Exactly the line with "Viewport: 264px width, 132px height." and the lines that follow it, through the closing line of the entries, should be restated, with nothing left out or added.

========================================================================

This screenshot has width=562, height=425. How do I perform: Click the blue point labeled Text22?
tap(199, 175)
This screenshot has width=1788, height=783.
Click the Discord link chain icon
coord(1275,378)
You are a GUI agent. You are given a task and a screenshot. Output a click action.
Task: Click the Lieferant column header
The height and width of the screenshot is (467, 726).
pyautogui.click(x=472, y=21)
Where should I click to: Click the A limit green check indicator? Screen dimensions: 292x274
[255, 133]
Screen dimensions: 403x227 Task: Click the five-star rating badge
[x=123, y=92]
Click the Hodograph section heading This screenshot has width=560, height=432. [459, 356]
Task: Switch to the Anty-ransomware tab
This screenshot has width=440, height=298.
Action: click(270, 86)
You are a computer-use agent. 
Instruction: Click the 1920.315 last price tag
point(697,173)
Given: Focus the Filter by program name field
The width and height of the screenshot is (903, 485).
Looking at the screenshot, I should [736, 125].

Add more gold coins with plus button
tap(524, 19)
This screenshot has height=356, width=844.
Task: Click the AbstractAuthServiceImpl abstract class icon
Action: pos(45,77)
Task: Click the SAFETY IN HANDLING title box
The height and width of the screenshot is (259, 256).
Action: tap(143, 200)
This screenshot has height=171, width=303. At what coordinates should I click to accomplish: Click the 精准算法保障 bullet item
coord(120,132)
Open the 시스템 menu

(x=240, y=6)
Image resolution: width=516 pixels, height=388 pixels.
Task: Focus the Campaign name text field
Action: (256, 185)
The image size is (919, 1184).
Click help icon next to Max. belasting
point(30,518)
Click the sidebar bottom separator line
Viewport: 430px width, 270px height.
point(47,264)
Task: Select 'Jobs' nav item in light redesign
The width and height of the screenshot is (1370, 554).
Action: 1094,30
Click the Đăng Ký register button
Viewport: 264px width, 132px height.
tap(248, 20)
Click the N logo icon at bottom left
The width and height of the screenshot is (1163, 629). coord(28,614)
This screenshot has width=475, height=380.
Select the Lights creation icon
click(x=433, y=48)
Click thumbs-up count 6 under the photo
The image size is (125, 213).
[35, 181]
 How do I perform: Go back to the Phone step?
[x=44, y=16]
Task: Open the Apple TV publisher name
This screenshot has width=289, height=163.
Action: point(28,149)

========================================================================

#### ANSWER SPACE:
Viewport: 264px width, 132px height.
tap(248, 20)
Click the N logo icon at bottom left
The width and height of the screenshot is (1163, 629). coord(28,614)
This screenshot has width=475, height=380.
Select the Lights creation icon
click(x=433, y=48)
Click thumbs-up count 6 under the photo
The image size is (125, 213).
[35, 181]
 How do I perform: Go back to the Phone step?
[x=44, y=16]
Task: Open the Apple TV publisher name
This screenshot has width=289, height=163.
Action: point(28,149)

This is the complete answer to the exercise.